This study presents a finite element analysis (FEA) of the transient thermal response of a zirconia rack plate subjected to an applied surface heat flux of 5000 W/m² and convective cooling with a heat transfer coefficient of 10 W/(K·m²). The transient temperature evolution was analyzed over a 100s simulation period to determine thermal behavior of the system before reaching steady-state conditions. The results indicate that at t = 10s, temperatures at different locations ranged from 297.8 K to 303.35 K, demonstrating the initial heat absorption phase. By t = 50s, the maximum temperature increased to 311.5 K, while at t = 100s, it reached 318.1 K, approaching thermal equilibrium. The temperature rise slowed down after 70s, suggesting a transition towards steady-state.

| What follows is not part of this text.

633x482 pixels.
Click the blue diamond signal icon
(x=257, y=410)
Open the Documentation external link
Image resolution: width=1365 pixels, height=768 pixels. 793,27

The spatial temperature distribution showed that regions near the heat flux source exhibited higher temperatures, while areas near perforations experienced localized cooling, with temperature drops of up to ~20 K. The study also compared transient results with steady-state conditions, revealing that steady-state peak temperatures were significantly higher (452.3 K) and required additional time to be fully reached. These findings provide insights into the thermal performance of zirconia ceramics, contributing to their application in high-temperature environments where thermal management and equilibrium time are critical factors.

Keywords: Finite element analysis, Zirconia, Transient.